#### Exercise objective
Copy the M.D. Chau interview below word for word, keeping every line in place.

#### Source excerpt
>> START

M.D. Chau is a recording artist and music producer previously known as “Minh.” Today he shares a beautiful single titled “Stand Next To Me,” which carries a message of hope for humanity and a better world. Learn more about him in this interview.

1 — When exactly did you change your artistic name?

With the “Stand Next To Me” release, I decided to change my artist name to M.D. Chau. The main reason is there are so many Vietnamese artists named “Minh” and I just couldn’t come up with some clever name that was congruent with who I am.

2 — Musically speaking, are there any differences between Minh and M.D. Chau?

I think the difference is I’m no longer chasing fame or wealth in my music endeavors. I do well in business and I really don’t need much from the industry or even people in terms of approval or accolades. I want to make honest music and use sounds I personally enjoy. Under “Minh” I was trying to find “my sound” mostly because the industry forced that kind of thinking. Now, I don’t really care about any of that. And the music I make, I don’t need it to become popular.

3 — Do you still see yourself pursuing music as a career or a hobby?

The world may correlate or validate a “career” in art with monetary gain and not for the frequency of works being released by the artist. I don’t look at it that way. It’s always been a career for me and will continue to be, but it’s part of my entrepreneurial career – it’s a creative venture within the whole of my entrepreneurial life and my goals.

4 — Are you ever stuck for what record to make next?

Not personally, as far as creative direction or ideation. If something is not being created, it usually has to do with the time and resources I need to get what I want to create out. I have two songs now in the works and I’m letting it sit a bit so I can come back to it with an evolved perspective. One is called “Good To Me” and one is called “Broken Inside”, both of which I wrote in the studio when I decided to just book the room and see what comes out.


5 — Do you ever worry about staying relevant?

I think everyone does and I do too. I would say that it matters less the older I get and the more I realize how true that opening line from “Ted” the movie is… “No matter how big a splash you make in this world whether you’re Corey Feldman, Frankie Muniz, Justin Bieber, or a talking teddy bear, eventually, nobody gives a shit.”

6 – Your latest single “Stand Next To Me” is awesome! What are the lyrics about?

>> END

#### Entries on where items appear
>> START

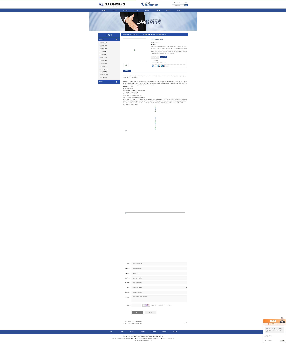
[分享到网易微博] (164, 66)
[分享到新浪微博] (160, 66)
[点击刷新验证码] (146, 305)
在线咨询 (155, 57)
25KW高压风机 (103, 77)
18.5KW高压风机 (104, 74)
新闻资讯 (147, 10)
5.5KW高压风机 (103, 57)
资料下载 (158, 10)
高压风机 (101, 39)
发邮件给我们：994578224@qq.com (161, 62)
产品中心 (125, 10)
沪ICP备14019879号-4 (161, 338)
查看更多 (101, 81)
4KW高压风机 (103, 54)
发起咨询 (282, 340)
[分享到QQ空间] (158, 66)
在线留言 (180, 2)
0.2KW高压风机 (103, 42)
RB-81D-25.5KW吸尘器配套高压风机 (134, 321)
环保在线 (145, 338)
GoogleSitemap (170, 338)
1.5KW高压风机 (103, 45)
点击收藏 (163, 57)
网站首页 (175, 2)
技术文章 (136, 10)
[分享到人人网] (163, 66)
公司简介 (114, 10)
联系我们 (185, 2)
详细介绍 (127, 70)
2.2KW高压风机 (103, 48)
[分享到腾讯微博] (161, 66)
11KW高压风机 (103, 66)
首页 (131, 34)
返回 (184, 322)
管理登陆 (150, 338)
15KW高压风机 (103, 72)
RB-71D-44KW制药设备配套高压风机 (134, 323)
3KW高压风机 (103, 51)
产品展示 (135, 34)
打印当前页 (156, 60)
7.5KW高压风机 (103, 60)
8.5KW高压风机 (103, 63)
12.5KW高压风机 (104, 69)
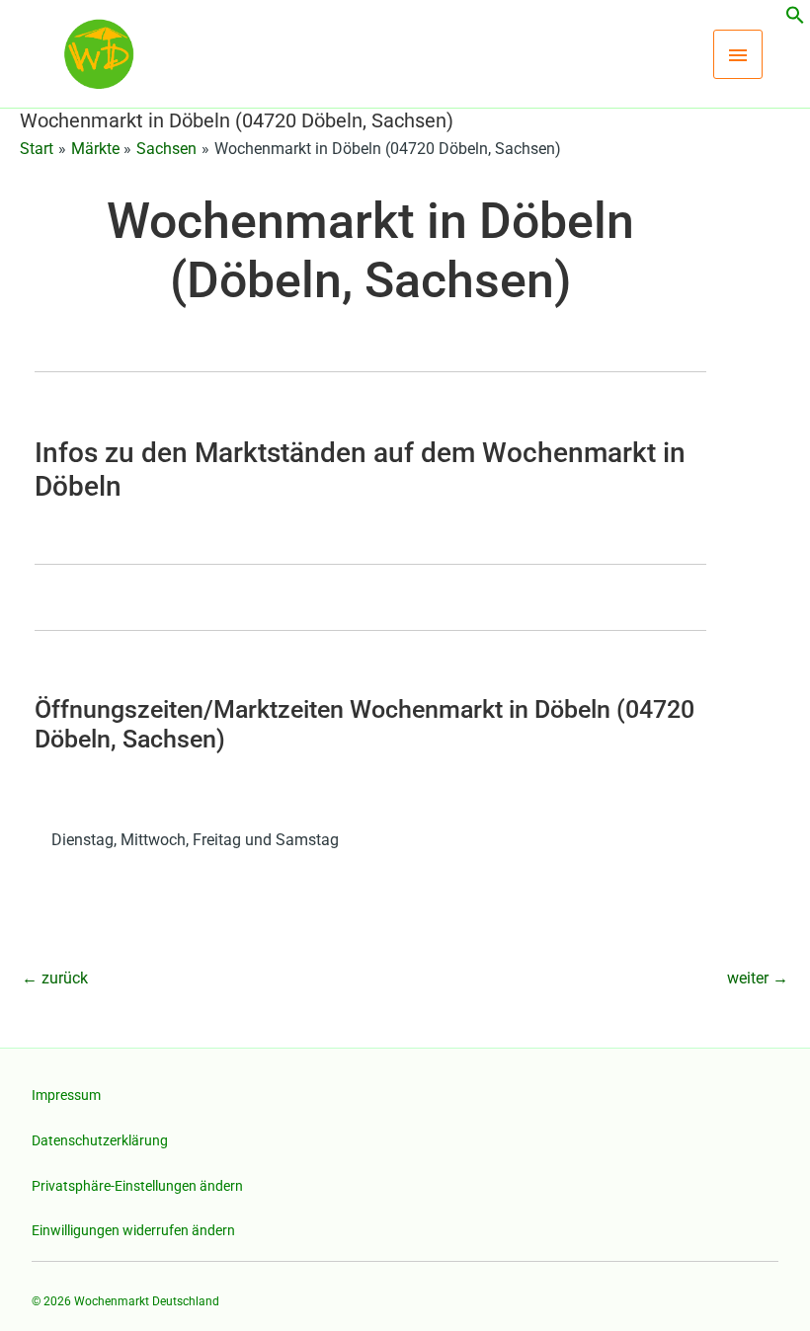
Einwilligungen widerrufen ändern (133, 1230)
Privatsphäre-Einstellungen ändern (137, 1186)
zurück (55, 978)
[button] (795, 19)
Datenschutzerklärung (100, 1140)
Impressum (66, 1095)
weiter (757, 978)
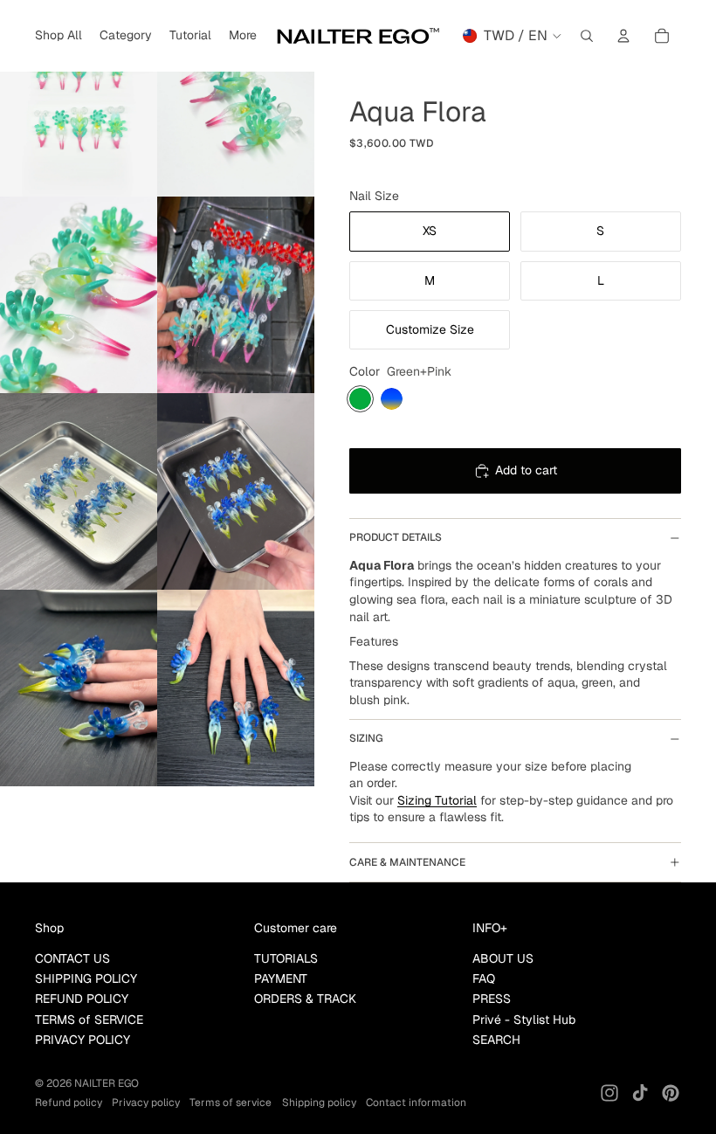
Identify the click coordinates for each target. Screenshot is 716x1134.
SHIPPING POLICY (86, 978)
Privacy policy (146, 1103)
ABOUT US (503, 958)
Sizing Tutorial (437, 800)
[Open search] (587, 36)
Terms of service (230, 1103)
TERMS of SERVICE (89, 1019)
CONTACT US (72, 958)
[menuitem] (243, 36)
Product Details (395, 537)
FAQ (483, 978)
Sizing (366, 738)
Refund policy (68, 1103)
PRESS (491, 998)
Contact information (416, 1103)
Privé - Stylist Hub (523, 1019)
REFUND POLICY (81, 998)
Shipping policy (319, 1103)
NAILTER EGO (106, 1083)
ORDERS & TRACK (305, 998)
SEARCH (496, 1040)
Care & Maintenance (407, 862)
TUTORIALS (286, 958)
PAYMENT (280, 978)
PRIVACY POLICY (82, 1040)
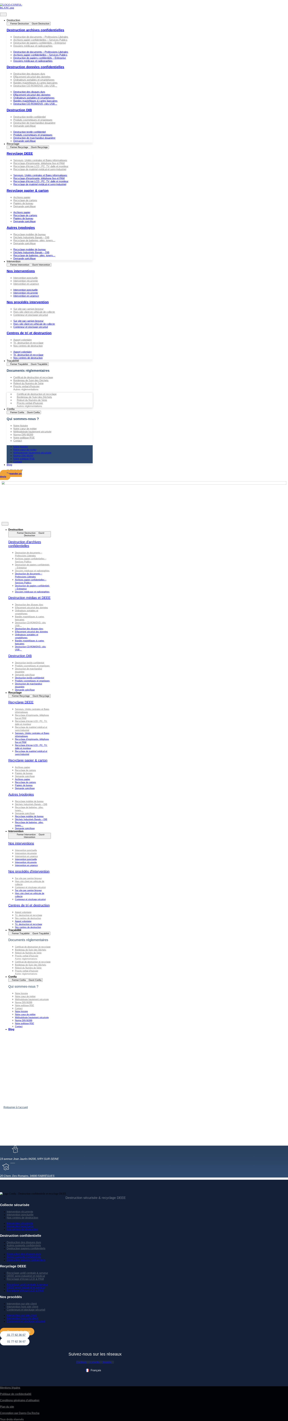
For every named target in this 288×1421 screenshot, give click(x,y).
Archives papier (21, 197)
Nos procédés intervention (28, 302)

>> END

#### Result
M.D. Chau is a recording artist and music producer previously known as “Minh.” Today he shares a beautiful single titled “Stand Next To Me,” which carries a message of hope for humanity and a better world. Learn more about him in this interview.

1 — When exactly did you change your artistic name?

With the “Stand Next To Me” release, I decided to change my artist name to M.D. Chau. The main reason is there are so many Vietnamese artists named “Minh” and I just couldn’t come up with some clever name that was congruent with who I am.

2 — Musically speaking, are there any differences between Minh and M.D. Chau?

I think the difference is I’m no longer chasing fame or wealth in my music endeavors. I do well in business and I really don’t need much from the industry or even people in terms of approval or accolades. I want to make honest music and use sounds I personally enjoy. Under “Minh” I was trying to find “my sound” mostly because the industry forced that kind of thinking. Now, I don’t really care about any of that. And the music I make, I don’t need it to become popular.

3 — Do you still see yourself pursuing music as a career or a hobby?

The world may correlate or validate a “career” in art with monetary gain and not for the frequency of works being released by the artist. I don’t look at it that way. It’s always been a career for me and will continue to be, but it’s part of my entrepreneurial career – it’s a creative venture within the whole of my entrepreneurial life and my goals.

4 — Are you ever stuck for what record to make next?

Not personally, as far as creative direction or ideation. If something is not being created, it usually has to do with the time and resources I need to get what I want to create out. I have two songs now in the works and I’m letting it sit a bit so I can come back to it with an evolved perspective. One is called “Good To Me” and one is called “Broken Inside”, both of which I wrote in the studio when I decided to just book the room and see what comes out.


5 — Do you ever worry about staying relevant?

I think everyone does and I do too. I would say that it matters less the older I get and the more I realize how true that opening line from “Ted” the movie is… “No matter how big a splash you make in this world whether you’re Corey Feldman, Frankie Muniz, Justin Bieber, or a talking teddy bear, eventually, nobody gives a shit.”

6 – Your latest single “Stand Next To Me” is awesome! What are the lyrics about?